» **Your goal**: Can you rewrite the stretch of data from the line containing "You are a computer-use agent. The image" through the line containing "(x=49, y=183)", swapping "image size" for "screenshot size", leaving everything else unchanged and omitting the pictures?

++++++++++

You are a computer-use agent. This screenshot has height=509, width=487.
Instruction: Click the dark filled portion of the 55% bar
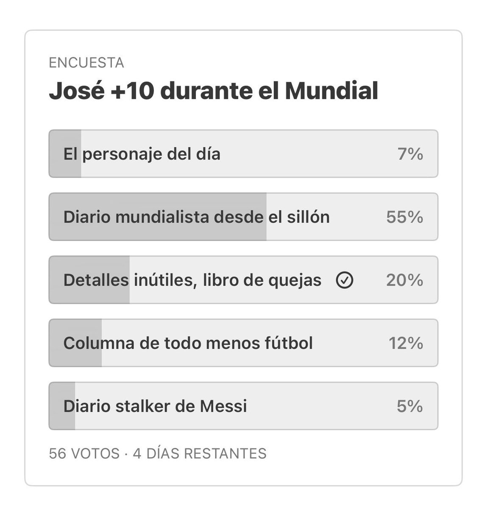point(158,217)
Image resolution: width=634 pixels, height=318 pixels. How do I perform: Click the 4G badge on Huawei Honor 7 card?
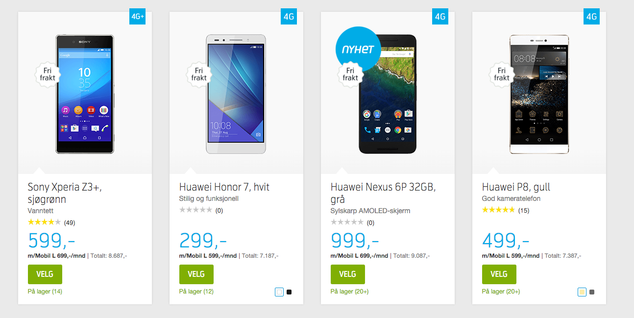point(289,16)
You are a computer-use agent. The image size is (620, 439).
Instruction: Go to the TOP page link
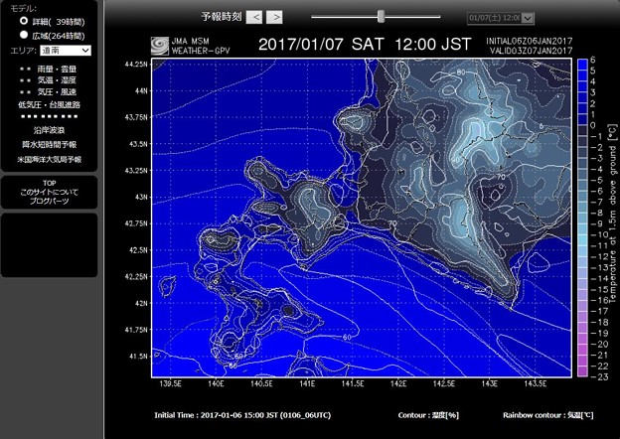(x=49, y=183)
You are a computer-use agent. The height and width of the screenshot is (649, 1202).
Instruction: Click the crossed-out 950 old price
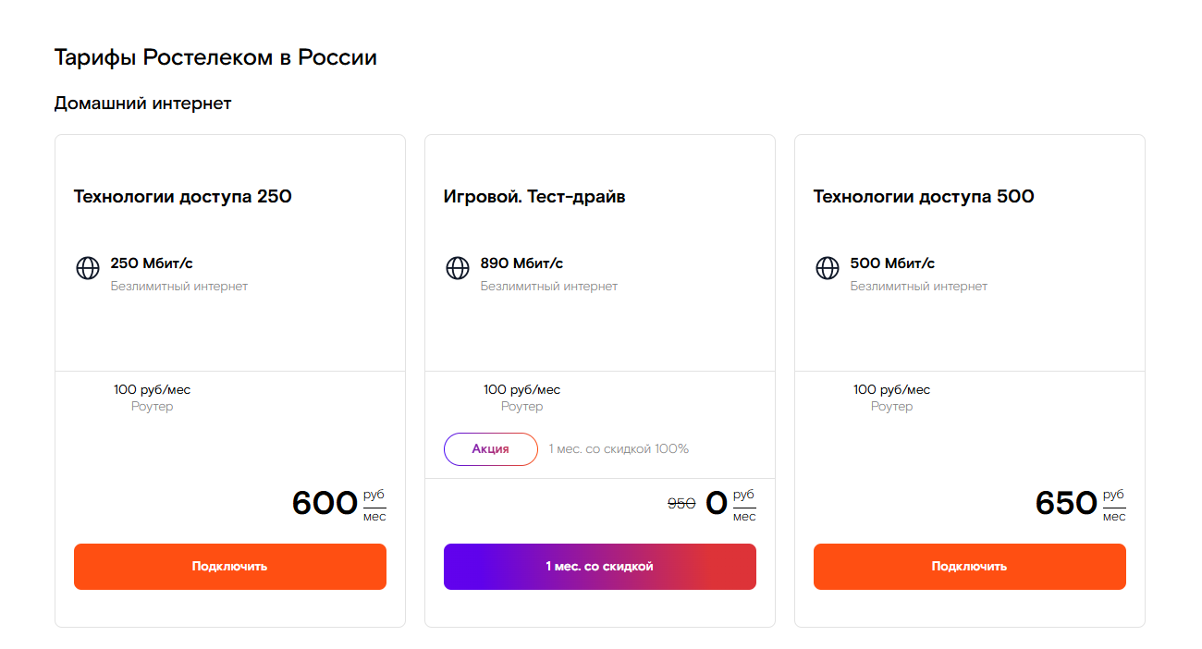tap(681, 504)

++++++++++

» **Complete answer**:
You are a computer-use agent. The screenshot size is (620, 439).
Instruction: Go to the TOP page link
(x=49, y=183)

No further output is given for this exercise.